Yetenekli bir insandın. Özellikle okuldaki programlarda her yıl yer alırdın. Seni her yıl folklorda görürdük. Düğünlerde de kırmızı mendil sana verilirdi. Halaylarımızın başına geçer başlardın halk türkülerine, şalvarını ve yeleğini de giymeyi unutmazdın.

Sizleri, anlatmak çok zor yoldaşım. Eminim hak veriyorsundur bana. Elim titriyor, sığdıramıyorum sizi yazılara. Eksik anlatırım diye korkuyorum. Hatırlıyorsan biz hep bir aradayken, Hasan hep şöyle derdi "Belki bencil düşünüyorsunuz diyeceksiniz ama yoldaşlar hepinizden önce şehit düşmek istiyorum, sizin ölüm haberinizi almak çok zor" derdi. Evet, yoldaşım çok zor anlatmak şehitlerimizi. Atılmıştın Hasan'ın önüne "birlikte söz vermiştik" diye. Ayrılmaz iki parçaydınız. Birlikte göğüslediniz ölümü.

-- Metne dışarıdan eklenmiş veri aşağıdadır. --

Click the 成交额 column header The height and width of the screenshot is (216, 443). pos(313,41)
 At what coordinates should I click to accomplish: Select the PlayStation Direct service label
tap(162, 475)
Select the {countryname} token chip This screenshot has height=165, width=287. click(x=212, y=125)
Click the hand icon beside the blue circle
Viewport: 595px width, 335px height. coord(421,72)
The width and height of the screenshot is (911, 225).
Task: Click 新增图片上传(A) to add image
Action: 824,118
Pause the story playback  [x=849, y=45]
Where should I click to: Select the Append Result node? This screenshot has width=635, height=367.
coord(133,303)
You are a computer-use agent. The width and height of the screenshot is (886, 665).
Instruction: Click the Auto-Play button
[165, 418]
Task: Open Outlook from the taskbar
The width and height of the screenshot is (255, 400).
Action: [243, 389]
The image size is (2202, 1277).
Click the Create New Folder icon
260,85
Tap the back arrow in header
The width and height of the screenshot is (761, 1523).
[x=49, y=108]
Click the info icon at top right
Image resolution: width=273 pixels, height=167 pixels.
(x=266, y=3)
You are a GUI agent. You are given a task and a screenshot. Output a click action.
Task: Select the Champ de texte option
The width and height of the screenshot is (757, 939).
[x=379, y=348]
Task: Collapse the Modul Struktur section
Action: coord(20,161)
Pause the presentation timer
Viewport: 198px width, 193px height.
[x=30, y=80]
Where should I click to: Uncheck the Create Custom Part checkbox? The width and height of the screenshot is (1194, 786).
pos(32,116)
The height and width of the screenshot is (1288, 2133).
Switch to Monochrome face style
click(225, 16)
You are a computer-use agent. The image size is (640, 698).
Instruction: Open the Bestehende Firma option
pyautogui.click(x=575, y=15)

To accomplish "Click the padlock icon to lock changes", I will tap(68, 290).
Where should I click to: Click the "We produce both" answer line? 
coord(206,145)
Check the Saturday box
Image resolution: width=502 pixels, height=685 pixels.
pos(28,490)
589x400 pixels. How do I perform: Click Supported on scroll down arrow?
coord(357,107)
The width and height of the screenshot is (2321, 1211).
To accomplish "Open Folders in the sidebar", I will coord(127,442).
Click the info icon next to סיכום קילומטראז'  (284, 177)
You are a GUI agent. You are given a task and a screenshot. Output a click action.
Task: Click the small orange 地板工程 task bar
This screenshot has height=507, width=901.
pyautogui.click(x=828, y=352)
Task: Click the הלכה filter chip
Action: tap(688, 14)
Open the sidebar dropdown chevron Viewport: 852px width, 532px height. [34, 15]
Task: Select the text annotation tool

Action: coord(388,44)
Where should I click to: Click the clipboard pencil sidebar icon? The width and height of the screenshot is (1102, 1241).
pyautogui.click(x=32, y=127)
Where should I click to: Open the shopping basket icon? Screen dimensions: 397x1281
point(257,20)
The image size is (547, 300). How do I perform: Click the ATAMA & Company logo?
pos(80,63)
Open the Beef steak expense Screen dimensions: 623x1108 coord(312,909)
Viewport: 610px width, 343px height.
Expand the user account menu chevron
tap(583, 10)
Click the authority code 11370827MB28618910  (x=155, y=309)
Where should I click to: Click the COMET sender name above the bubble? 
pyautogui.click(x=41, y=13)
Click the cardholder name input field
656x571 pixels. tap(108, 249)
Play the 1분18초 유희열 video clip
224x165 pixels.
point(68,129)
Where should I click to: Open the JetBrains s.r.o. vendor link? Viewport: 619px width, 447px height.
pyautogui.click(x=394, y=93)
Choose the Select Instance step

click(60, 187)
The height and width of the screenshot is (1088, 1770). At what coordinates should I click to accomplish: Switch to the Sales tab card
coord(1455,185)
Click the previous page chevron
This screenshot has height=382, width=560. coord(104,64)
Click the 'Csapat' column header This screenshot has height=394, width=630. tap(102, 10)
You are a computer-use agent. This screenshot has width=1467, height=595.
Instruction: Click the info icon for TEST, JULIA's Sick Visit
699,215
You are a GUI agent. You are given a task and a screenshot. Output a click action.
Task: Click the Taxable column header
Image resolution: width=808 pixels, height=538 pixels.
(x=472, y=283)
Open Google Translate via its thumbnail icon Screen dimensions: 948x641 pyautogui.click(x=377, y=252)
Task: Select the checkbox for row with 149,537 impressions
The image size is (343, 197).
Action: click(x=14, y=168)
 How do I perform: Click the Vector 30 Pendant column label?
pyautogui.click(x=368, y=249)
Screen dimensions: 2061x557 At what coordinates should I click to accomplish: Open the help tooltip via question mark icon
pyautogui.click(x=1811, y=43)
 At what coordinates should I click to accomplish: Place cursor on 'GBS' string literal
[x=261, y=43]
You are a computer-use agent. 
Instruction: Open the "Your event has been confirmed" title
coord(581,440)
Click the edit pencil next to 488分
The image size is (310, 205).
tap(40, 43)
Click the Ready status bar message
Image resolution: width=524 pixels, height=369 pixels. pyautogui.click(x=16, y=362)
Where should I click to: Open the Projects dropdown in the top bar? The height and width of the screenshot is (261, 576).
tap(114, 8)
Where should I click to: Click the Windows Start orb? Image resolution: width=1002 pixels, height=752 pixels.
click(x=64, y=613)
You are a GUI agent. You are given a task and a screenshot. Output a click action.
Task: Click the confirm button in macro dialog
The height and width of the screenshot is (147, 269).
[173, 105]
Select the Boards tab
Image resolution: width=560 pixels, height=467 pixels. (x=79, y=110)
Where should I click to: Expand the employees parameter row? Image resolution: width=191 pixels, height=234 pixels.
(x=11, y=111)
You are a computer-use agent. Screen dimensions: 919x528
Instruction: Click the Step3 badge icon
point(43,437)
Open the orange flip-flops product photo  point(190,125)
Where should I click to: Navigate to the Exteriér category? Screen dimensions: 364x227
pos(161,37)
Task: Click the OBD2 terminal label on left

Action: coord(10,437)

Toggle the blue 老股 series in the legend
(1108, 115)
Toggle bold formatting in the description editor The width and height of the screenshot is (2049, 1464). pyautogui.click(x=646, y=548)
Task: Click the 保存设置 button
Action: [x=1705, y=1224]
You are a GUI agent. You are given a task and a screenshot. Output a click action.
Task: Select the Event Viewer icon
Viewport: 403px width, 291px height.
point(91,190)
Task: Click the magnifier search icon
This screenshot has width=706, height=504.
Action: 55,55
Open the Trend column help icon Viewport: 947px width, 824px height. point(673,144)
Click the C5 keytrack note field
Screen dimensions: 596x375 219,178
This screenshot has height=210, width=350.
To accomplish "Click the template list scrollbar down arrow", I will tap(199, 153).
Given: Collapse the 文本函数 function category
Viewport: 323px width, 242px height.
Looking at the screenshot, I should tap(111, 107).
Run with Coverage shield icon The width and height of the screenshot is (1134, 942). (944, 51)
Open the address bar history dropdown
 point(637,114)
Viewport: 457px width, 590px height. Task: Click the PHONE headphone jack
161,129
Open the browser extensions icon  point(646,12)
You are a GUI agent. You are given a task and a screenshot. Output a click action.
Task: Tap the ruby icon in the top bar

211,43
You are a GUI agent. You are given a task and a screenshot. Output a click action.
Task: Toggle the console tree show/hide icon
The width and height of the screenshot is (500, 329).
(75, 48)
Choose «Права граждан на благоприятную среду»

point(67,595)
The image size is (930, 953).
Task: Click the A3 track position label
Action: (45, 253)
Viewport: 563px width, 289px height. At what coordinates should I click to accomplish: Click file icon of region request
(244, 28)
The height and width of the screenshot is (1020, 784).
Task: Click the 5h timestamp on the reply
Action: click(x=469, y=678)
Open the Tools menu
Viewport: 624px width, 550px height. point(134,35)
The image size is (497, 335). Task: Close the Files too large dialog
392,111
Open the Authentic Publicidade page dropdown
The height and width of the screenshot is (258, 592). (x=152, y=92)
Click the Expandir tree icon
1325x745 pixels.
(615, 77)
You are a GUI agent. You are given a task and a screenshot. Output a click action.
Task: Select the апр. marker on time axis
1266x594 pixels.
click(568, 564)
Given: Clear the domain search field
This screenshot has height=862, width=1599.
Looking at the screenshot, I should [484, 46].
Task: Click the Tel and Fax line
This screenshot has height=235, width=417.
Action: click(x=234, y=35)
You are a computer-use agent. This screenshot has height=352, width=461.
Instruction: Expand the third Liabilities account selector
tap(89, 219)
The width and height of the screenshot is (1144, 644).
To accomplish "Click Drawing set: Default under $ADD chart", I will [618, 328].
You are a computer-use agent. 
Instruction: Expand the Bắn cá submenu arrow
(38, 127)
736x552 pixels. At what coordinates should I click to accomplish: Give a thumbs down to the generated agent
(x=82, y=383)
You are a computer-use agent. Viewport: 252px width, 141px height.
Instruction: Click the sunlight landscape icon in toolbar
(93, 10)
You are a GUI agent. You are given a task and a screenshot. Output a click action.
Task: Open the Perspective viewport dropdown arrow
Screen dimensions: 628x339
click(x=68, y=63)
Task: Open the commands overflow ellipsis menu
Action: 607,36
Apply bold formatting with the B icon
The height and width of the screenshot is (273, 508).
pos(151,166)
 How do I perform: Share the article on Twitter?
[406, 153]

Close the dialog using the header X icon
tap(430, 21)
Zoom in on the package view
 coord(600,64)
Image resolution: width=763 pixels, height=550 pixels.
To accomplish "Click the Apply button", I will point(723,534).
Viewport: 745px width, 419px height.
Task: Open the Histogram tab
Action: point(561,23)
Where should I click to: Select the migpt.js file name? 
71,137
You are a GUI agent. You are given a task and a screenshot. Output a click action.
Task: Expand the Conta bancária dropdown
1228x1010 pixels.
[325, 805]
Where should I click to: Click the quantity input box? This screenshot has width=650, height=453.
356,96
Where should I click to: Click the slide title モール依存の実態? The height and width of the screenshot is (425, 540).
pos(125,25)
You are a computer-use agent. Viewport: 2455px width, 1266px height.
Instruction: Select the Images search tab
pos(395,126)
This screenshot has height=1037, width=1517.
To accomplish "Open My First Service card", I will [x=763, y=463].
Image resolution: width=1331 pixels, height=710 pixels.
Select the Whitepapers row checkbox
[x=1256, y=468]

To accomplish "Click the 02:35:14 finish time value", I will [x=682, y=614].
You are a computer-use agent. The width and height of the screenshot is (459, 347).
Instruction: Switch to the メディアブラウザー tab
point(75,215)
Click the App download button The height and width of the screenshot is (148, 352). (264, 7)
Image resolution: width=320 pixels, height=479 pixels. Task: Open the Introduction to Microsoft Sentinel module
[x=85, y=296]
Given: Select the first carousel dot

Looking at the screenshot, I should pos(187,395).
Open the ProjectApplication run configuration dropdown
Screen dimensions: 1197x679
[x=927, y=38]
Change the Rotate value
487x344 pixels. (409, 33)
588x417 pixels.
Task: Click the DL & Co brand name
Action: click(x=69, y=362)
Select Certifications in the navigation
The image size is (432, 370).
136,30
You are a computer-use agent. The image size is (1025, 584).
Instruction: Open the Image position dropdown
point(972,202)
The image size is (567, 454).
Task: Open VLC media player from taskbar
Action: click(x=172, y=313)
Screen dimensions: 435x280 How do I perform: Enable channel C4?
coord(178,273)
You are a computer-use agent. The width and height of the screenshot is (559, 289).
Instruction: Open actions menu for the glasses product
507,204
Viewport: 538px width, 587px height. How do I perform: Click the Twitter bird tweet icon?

Kavgamızın ustasıydınız. Bizlere mücadeleyi anlatır, saatlerce emek harcardınız. İkinizin de hareketle tanışmadan önceki yaşamınız çok farklı değildi. Bazen geçmişinizi sorgular "tek düşüncemiz paraydı" derdiniz.  "usta sağlam olmayan temeli yıkar, yenisini yapar." derdiniz arkasından. Çok bağlanmıştınız hareketinize, yoldaşlarınıza. Bu inançtı sizleri bu kadar erken geliştiren, devrimci kişiliği kazandıran. Artık herkes sizi devrimci kişi liginizle tanıyordu.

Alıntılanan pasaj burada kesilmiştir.